3) Следствие, которое велось согласно инструкциям преступника Абакумова и под его непосредственным контролем, не было объективным и с самого начала имело своей целью фабрикацию "дела". (Мне это было совершенно ясно, была ясна и полная безнадежность попыток снять с себя нелепые и несправедливые обвинения.) Кроме того, следственными органами мне был представлен список в 40 человек, где были даже люди, просто заходившие в квартиру, не считая всех знакомых и родственников моих и моей жены. Мне было сказано, что, если я не буду "сознаваться" в том, что нужно следствию для создания моего "дела", то органы "будут принуждены" немедленно арестовать всех этих людей, т. е. применен метод самого безобразного шантажа.
Я не был человеком вполне здоровым со стороны нервной системы, поэтому ночные многочасовые допросы и вся атмосфера насилия и провокаций, царившая в МГБ 47–48 года очень скоро привели меня в состояние неспособности точно контролировать то, что делалось там под названием "ведения следствия".
По этим причинам я подписывал фальсифицированные протоколы, совершенно искажающие мои высказывания, и мои взгляды, и вообще всю мою личность.
Не говоря уже о полной юридической несостоятельности отождествления точек зрения литературных персонажей с точками зрения автора и незаконности использования художественного произведения в качестве обвинительного материала, указываю, как на пример пристрастного отношения следствия к моей рукописи, на то, что разговор террориста — Серпуховского с Глинским в так называемой "Сцене у библиотеки Ленина" оборван в протоколах именно так, что выброшена та часть, где видна оценка точек зрения двух персонажей.
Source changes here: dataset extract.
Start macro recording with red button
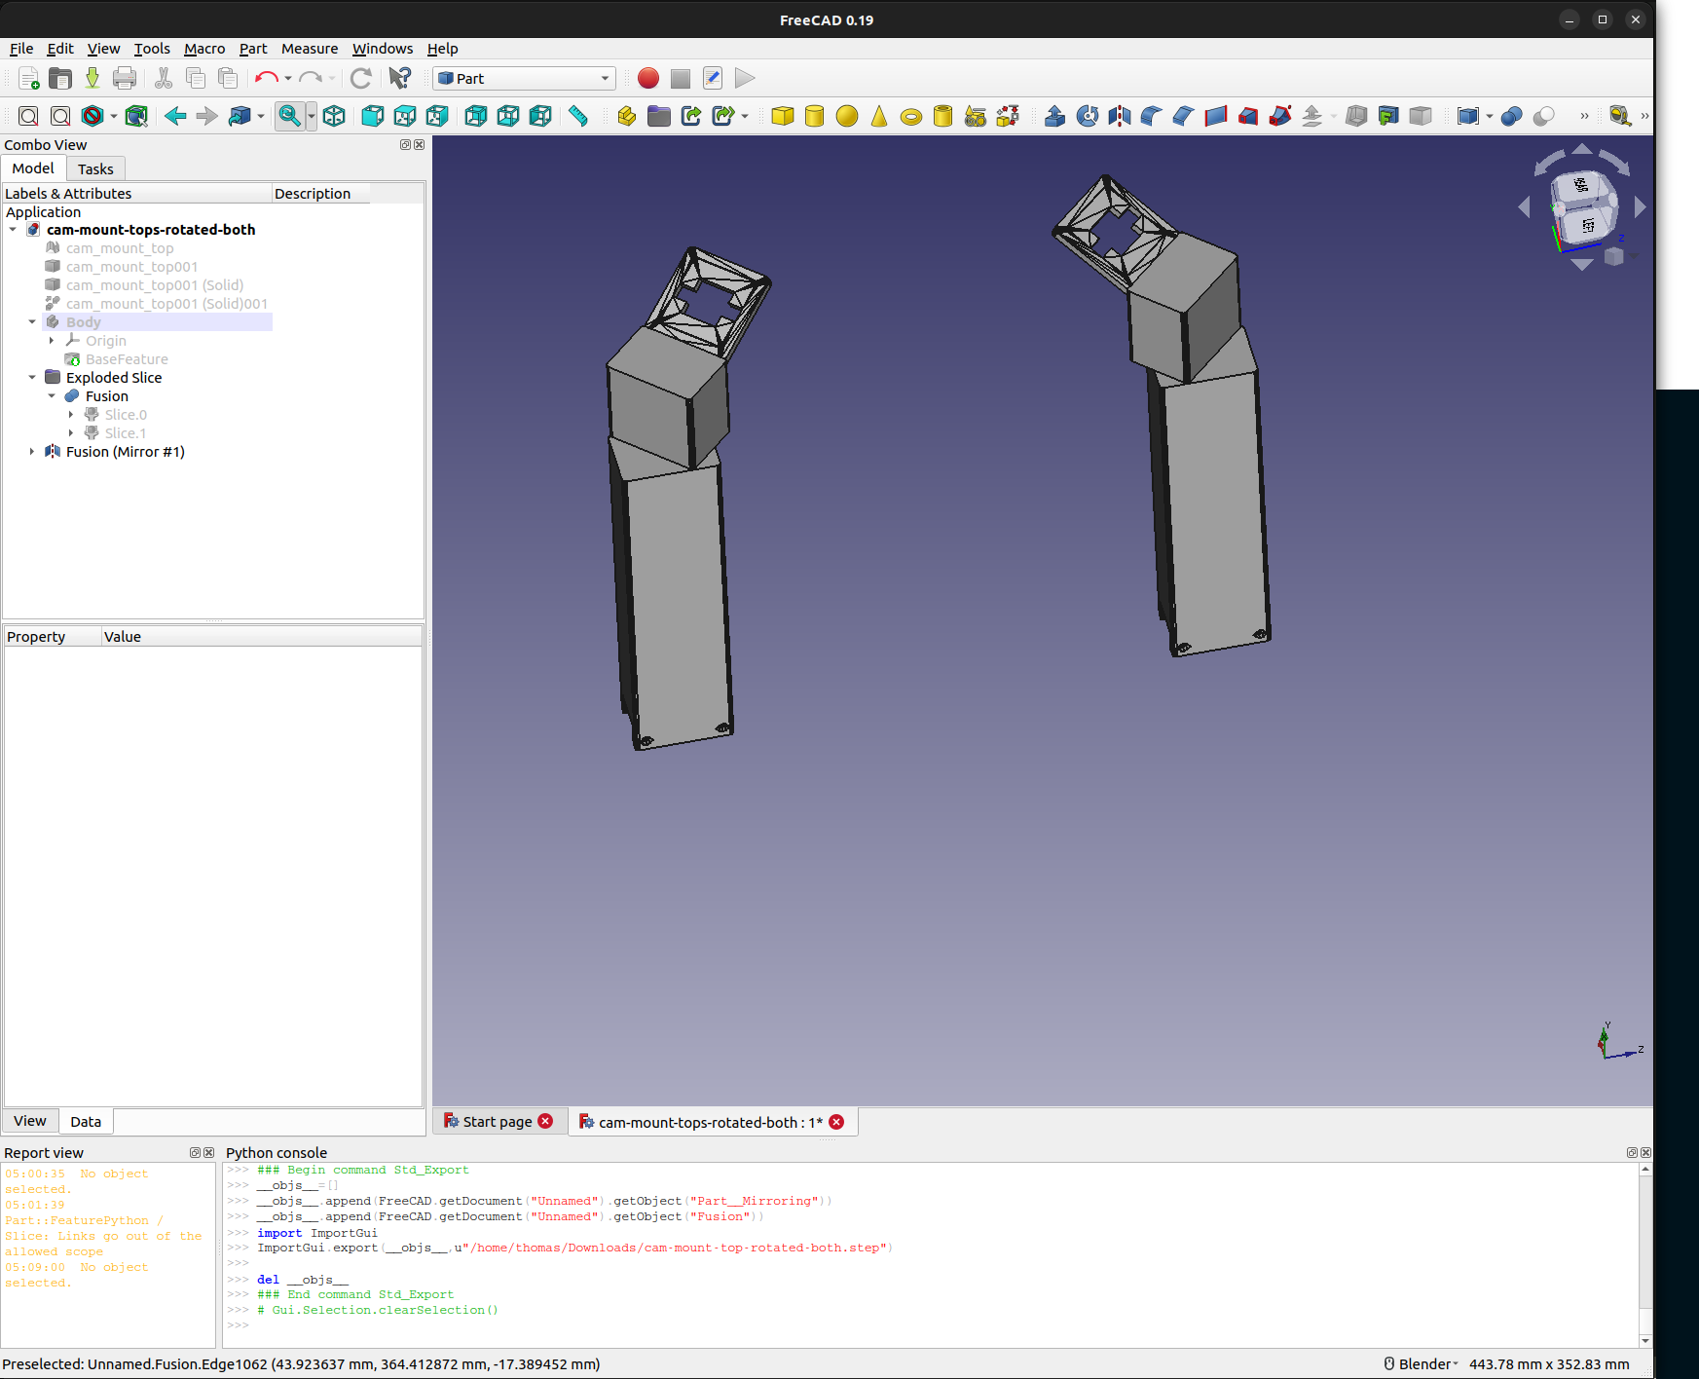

Таким же пристрастным является уничтожение рукописи, с оставлением в деле только специально подобранных цитат. Роман уничтожен вопреки моему категорическому протесту, показывающему, что еще в 1947–48 году я считал, что рано или поздно эта рукопись не только перестанет быть обвинительным материалом, но, напротив, послужит со временем к снятию с меня всех обвинений.
Прошу о новом пересмотре дела и о полной реабилитации".